After the original French decision came down, I told an interviewer in November, 2001, “”It’s not surprising, because you have here a classic conflict between national legal principles. In the U.S. system, the First Amendment is guarded jealously by the vast majority of American judges. There is virtually no way an American judge could enforce a French ruling [banning Nazi paraphernalia] … just as a French judge would not extradite a suspect to the U.S. who faced the death penalty because it is fundamental to French concepts of justice in 2001 that the death penalty is immoral.”
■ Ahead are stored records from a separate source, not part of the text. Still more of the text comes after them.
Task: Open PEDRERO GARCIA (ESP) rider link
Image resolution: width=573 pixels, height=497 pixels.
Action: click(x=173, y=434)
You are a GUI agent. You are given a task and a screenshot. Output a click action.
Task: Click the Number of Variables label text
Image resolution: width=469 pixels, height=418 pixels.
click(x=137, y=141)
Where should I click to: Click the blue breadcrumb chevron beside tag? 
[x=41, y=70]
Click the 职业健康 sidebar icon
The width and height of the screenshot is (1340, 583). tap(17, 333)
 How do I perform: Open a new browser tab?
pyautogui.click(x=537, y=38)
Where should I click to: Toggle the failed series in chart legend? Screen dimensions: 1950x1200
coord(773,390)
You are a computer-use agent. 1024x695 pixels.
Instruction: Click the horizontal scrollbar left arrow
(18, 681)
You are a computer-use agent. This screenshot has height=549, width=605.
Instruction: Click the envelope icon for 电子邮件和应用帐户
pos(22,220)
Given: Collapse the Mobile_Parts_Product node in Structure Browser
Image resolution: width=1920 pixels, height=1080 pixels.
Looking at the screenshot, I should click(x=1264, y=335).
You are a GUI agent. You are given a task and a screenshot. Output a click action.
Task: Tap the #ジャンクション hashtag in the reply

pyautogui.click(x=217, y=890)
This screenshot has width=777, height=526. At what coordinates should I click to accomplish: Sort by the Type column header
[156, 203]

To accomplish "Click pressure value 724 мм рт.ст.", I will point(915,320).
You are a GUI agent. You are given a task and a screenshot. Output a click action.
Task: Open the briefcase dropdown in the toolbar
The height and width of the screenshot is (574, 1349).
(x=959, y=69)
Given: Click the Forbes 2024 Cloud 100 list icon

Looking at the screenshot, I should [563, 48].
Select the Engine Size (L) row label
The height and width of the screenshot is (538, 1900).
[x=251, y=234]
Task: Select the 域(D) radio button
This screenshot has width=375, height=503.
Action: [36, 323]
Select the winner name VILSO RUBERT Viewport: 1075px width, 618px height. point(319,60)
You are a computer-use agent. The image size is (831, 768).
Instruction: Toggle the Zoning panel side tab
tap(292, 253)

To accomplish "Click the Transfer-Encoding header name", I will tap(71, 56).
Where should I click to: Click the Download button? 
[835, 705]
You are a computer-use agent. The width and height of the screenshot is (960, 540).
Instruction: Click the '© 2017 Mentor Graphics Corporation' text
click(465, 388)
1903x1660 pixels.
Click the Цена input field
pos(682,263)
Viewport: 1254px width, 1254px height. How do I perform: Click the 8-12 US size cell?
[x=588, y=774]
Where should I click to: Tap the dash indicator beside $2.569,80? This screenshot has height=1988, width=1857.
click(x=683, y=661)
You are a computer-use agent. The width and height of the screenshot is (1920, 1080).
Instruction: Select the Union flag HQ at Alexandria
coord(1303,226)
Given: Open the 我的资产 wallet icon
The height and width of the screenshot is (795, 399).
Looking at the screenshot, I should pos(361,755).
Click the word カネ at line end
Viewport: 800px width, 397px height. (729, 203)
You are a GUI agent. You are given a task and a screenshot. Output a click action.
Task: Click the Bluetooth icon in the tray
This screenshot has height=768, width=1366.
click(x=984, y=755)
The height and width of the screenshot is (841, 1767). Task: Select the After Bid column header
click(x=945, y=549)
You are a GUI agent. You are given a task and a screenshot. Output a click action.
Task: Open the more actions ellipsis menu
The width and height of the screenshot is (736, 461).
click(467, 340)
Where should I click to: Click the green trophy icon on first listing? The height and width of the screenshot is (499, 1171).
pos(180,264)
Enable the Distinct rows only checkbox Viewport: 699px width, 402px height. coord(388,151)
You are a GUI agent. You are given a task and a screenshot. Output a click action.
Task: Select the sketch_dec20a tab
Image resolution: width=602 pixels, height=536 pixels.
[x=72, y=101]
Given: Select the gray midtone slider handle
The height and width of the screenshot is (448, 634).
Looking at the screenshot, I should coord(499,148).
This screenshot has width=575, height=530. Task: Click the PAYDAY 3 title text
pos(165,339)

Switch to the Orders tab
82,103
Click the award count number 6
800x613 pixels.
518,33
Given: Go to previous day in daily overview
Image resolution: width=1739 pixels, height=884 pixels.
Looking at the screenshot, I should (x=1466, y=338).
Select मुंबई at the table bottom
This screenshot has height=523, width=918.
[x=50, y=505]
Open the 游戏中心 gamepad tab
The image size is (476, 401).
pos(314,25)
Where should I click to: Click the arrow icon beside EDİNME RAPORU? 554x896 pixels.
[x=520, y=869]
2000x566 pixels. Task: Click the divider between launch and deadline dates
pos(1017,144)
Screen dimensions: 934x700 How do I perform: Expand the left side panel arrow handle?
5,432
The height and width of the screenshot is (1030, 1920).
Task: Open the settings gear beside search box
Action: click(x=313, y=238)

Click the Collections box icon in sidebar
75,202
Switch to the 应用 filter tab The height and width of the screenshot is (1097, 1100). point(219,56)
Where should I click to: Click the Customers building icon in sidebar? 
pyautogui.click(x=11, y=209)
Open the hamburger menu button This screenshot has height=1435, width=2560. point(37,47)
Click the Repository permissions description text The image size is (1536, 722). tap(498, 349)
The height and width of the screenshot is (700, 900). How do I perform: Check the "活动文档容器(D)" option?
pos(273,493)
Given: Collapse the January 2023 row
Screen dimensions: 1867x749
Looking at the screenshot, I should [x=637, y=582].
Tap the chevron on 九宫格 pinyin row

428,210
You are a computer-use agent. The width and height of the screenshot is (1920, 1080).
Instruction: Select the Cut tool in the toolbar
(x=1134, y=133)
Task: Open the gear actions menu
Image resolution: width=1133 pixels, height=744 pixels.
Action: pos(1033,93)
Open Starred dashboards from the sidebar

I still think this is true, though it’s not 2001 any more, and a number of things that no one ever dreamed would happen in the law, have happened. One of them is that the U.S. Supreme Court upheld the patently unconstitutional McCain-Feingold law. Secondly, the Supreme Court — theme for the week, I know — has more than once endorsed the controversial principle that the decisions of foreign courts may be considered in ruling on cases previoiusly thought to be subject only to the U.S. precedent, statutes and the U.S. Constitution. That Justice O’Connor would introduce a formula such as, “‘The impressions we create in this world are important” as a factor entitled to any weight whatsoever in constitutional jurisprudence is particularly distressing. Not only is “impressions” in the “world” not a constitutional principle, nor a democratic one, but the statement itself is not even necessarily true as an empirical matter.
So I still like my 2001 prediction, but unlike when I made it, right now it would be a breath of welcome fresh air. And it’s not because I like Nazis.